ABOUT THIS TASK:
Return every record exactly. Omit nothing.

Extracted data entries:
══════════

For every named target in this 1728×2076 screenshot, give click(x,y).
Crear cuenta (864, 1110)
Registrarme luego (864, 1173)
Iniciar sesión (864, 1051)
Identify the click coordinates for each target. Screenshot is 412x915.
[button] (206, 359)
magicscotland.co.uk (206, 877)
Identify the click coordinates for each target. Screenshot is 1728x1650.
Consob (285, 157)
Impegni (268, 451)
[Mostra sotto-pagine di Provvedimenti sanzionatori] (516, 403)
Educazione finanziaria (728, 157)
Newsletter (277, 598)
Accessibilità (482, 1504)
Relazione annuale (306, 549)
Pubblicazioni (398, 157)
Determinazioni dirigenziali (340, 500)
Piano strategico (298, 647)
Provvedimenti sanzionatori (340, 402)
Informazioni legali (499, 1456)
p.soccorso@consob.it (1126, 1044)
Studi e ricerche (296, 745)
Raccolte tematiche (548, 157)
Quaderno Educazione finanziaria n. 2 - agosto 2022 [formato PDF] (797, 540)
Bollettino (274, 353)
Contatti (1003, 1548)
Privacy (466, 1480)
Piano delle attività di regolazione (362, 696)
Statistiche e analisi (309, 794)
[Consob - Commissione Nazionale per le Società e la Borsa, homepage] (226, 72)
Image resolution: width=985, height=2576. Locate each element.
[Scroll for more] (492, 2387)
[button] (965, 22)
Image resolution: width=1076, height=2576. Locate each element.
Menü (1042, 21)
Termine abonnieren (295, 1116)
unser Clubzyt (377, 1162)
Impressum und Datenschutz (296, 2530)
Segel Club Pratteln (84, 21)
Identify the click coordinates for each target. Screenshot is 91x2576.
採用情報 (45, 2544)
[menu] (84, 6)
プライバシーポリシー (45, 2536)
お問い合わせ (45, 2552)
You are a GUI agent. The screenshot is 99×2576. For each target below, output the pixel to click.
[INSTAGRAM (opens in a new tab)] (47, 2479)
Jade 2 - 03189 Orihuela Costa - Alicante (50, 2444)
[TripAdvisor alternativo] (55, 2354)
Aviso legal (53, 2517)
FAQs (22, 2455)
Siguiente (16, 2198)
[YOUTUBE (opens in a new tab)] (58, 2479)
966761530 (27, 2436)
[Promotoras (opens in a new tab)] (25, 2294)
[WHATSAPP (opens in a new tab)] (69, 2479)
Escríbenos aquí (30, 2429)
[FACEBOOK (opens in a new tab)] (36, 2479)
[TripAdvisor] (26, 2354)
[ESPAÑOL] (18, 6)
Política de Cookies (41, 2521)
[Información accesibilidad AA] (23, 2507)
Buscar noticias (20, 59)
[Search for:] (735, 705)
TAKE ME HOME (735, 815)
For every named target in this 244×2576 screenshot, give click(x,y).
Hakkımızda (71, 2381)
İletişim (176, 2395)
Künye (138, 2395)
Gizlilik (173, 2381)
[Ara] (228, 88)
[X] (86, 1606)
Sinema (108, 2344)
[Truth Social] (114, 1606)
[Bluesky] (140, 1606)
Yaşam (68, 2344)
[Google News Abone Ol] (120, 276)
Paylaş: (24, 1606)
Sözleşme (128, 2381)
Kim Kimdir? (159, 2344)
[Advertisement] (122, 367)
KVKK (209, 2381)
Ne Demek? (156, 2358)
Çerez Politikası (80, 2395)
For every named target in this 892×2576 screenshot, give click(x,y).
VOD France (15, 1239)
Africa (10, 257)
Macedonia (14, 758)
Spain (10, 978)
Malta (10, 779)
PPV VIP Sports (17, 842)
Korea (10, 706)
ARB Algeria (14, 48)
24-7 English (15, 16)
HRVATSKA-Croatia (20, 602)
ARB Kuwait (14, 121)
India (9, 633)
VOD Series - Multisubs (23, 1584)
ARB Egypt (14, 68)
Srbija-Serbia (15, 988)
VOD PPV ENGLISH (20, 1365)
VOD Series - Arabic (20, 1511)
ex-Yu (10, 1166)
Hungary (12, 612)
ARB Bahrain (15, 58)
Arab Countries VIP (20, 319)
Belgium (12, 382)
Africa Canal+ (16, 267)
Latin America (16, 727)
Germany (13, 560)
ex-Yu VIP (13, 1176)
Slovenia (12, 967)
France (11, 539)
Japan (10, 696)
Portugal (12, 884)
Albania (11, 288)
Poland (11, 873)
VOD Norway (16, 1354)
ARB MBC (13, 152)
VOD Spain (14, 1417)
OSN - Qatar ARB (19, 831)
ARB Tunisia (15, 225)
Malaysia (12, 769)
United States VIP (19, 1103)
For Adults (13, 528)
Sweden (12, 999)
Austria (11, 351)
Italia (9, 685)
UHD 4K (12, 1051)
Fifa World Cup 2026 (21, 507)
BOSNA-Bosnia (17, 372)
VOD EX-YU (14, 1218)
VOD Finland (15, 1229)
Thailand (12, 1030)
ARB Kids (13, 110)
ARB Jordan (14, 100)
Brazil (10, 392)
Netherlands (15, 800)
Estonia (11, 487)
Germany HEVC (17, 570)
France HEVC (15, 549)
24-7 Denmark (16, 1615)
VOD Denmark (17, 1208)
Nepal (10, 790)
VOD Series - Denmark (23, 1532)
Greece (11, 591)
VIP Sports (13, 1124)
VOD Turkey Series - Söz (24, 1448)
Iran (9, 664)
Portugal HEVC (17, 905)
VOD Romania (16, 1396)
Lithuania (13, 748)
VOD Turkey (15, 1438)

══════════

RESPONSE TO THIS EXERCISE:
For every named target in this 1728×2076 screenshot, give click(x,y).
Crear cuenta (864, 1110)
Registrarme luego (864, 1173)
Iniciar sesión (864, 1051)
Identify the click coordinates for each target. Screenshot is 412x915.
[button] (206, 359)
magicscotland.co.uk (206, 877)
Identify the click coordinates for each target. Screenshot is 1728x1650.
Consob (285, 157)
Impegni (268, 451)
[Mostra sotto-pagine di Provvedimenti sanzionatori] (516, 403)
Educazione finanziaria (728, 157)
Newsletter (277, 598)
Accessibilità (482, 1504)
Relazione annuale (306, 549)
Pubblicazioni (398, 157)
Determinazioni dirigenziali (340, 500)
Piano strategico (298, 647)
Provvedimenti sanzionatori (340, 402)
Informazioni legali (499, 1456)
p.soccorso@consob.it (1126, 1044)
Studi e ricerche (296, 745)
Raccolte tematiche (548, 157)
Quaderno Educazione finanziaria n. 2 - agosto 2022 [formato PDF] (797, 540)
Bollettino (274, 353)
Contatti (1003, 1548)
Privacy (466, 1480)
Piano delle attività di regolazione (362, 696)
Statistiche e analisi (309, 794)
[Consob - Commissione Nazionale per le Società e la Borsa, homepage] (226, 72)
Image resolution: width=985, height=2576. Locate each element.
[Scroll for more] (492, 2387)
[button] (965, 22)
Image resolution: width=1076, height=2576. Locate each element.
Menü (1042, 21)
Termine abonnieren (295, 1116)
unser Clubzyt (377, 1162)
Impressum und Datenschutz (296, 2530)
Segel Club Pratteln (84, 21)
Identify the click coordinates for each target. Screenshot is 91x2576.
採用情報 (45, 2544)
[menu] (84, 6)
プライバシーポリシー (45, 2536)
お問い合わせ (45, 2552)
You are a GUI agent. The screenshot is 99×2576. For each target below, output the pixel to click.
[INSTAGRAM (opens in a new tab)] (47, 2479)
Jade 2 - 03189 Orihuela Costa - Alicante (50, 2444)
[TripAdvisor alternativo] (55, 2354)
Aviso legal (53, 2517)
FAQs (22, 2455)
Siguiente (16, 2198)
[YOUTUBE (opens in a new tab)] (58, 2479)
966761530 (27, 2436)
[Promotoras (opens in a new tab)] (25, 2294)
[WHATSAPP (opens in a new tab)] (69, 2479)
Escríbenos aquí (30, 2429)
[FACEBOOK (opens in a new tab)] (36, 2479)
[TripAdvisor] (26, 2354)
[ESPAÑOL] (18, 6)
Política de Cookies (41, 2521)
[Información accesibilidad AA] (23, 2507)
Buscar noticias (20, 59)
[Search for:] (735, 705)
TAKE ME HOME (735, 815)
For every named target in this 244×2576 screenshot, give click(x,y).
Hakkımızda (71, 2381)
İletişim (176, 2395)
Künye (138, 2395)
Gizlilik (173, 2381)
[Ara] (228, 88)
[X] (86, 1606)
Sinema (108, 2344)
[Truth Social] (114, 1606)
[Bluesky] (140, 1606)
Yaşam (68, 2344)
[Google News Abone Ol] (120, 276)
Paylaş: (24, 1606)
Sözleşme (128, 2381)
Kim Kimdir? (159, 2344)
[Advertisement] (122, 367)
KVKK (209, 2381)
Ne Demek? (156, 2358)
Çerez Politikası (80, 2395)
For every named target in this 892×2576 screenshot, give click(x,y).
VOD France (15, 1239)
Africa (10, 257)
Macedonia (14, 758)
Spain (10, 978)
Malta (10, 779)
PPV VIP Sports (17, 842)
Korea (10, 706)
ARB Algeria (14, 48)
24-7 English (15, 16)
HRVATSKA-Croatia (20, 602)
ARB Kuwait (14, 121)
India (9, 633)
VOD Series - Multisubs (23, 1584)
ARB Egypt (14, 68)
Srbija-Serbia (15, 988)
VOD PPV ENGLISH (20, 1365)
VOD Series - Arabic (20, 1511)
ex-Yu (10, 1166)
Hungary (12, 612)
ARB Bahrain (15, 58)
Arab Countries VIP (20, 319)
Belgium (12, 382)
Africa Canal+ (16, 267)
Latin America (16, 727)
Germany (13, 560)
ex-Yu VIP (13, 1176)
Slovenia (12, 967)
France (11, 539)
Japan (10, 696)
Portugal (12, 884)
Albania (11, 288)
Poland (11, 873)
VOD Norway (16, 1354)
ARB MBC (13, 152)
VOD Spain (14, 1417)
OSN - Qatar ARB (19, 831)
ARB Tunisia (15, 225)
Malaysia (12, 769)
United States VIP (19, 1103)
For Adults (13, 528)
Sweden (12, 999)
Austria (11, 351)
Italia (9, 685)
UHD 4K (12, 1051)
Fifa World Cup 2026 (21, 507)
BOSNA-Bosnia (17, 372)
VOD EX-YU (14, 1218)
VOD Finland (15, 1229)
Thailand (12, 1030)
ARB Kids (13, 110)
ARB Jordan (14, 100)
Brazil (10, 392)
Netherlands (15, 800)
Estonia (11, 487)
Germany HEVC (17, 570)
France HEVC (15, 549)
24-7 Denmark (16, 1615)
VOD Denmark (17, 1208)
Nepal (10, 790)
VOD Series - Denmark (23, 1532)
Greece (11, 591)
VIP Sports (13, 1124)
VOD Turkey Series - Söz (24, 1448)
Iran (9, 664)
Portugal HEVC (17, 905)
VOD Romania (16, 1396)
Lithuania (13, 748)
VOD Turkey (15, 1438)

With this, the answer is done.